Excellent pia­niste, joueur de bridge, par­lant à la fois l’an­glais et l’al­le­mand, il est reçu dans les tout pre­miers de l’É­cole nor­male supé­rieure comme de Poly­tech­nique alors qu’il vient tout juste d’a­voir dix-huit ans. Un pre­mier choix impor­tant lui fait inté­grer l’X qui lui paraît plus proche de la vie éco­no­mique et sur­tout, en ces temps trou­blés de l’é­té 1938, plus impli­quée dans l’ac­tion militaire.

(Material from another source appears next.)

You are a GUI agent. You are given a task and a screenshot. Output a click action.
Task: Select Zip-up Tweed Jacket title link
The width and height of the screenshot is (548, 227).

Dans l’ac­cal­mie de l’a­près Munich, sa pre­mière année d’é­tude à la Mon­tagne Sainte-Gene­viève lui apporte un peu plus que des satis­fac­tions d’é­tu­diant : il ren­contre en effet Noëlle Benoît lors de ses vacances de Nou­vel An à Tignes, et, cro­tale ou pas, com­mence à faire de temps en temps le mur pour sor­tir avec elle le soir.

La guerre, qui est décla­rée en sep­tembre 1939, bou­le­verse le cours des études de sa pro­mo­tion (et de la sui­vante). Convo­qués à Paris dès la fin août, les élèves sont envoyés dans diverses écoles d’of­fi­ciers. André Bol­lier choi­sit l’ar­tille­rie hip­po­mo­bile et can­tonne au châ­teau de Fon­tai­ne­bleau. Il y acquiert une solide forme phy­sique et, dans ses lettres à Noëlle, décrit avec humour sa décou­verte des règles et habi­tudes militaires.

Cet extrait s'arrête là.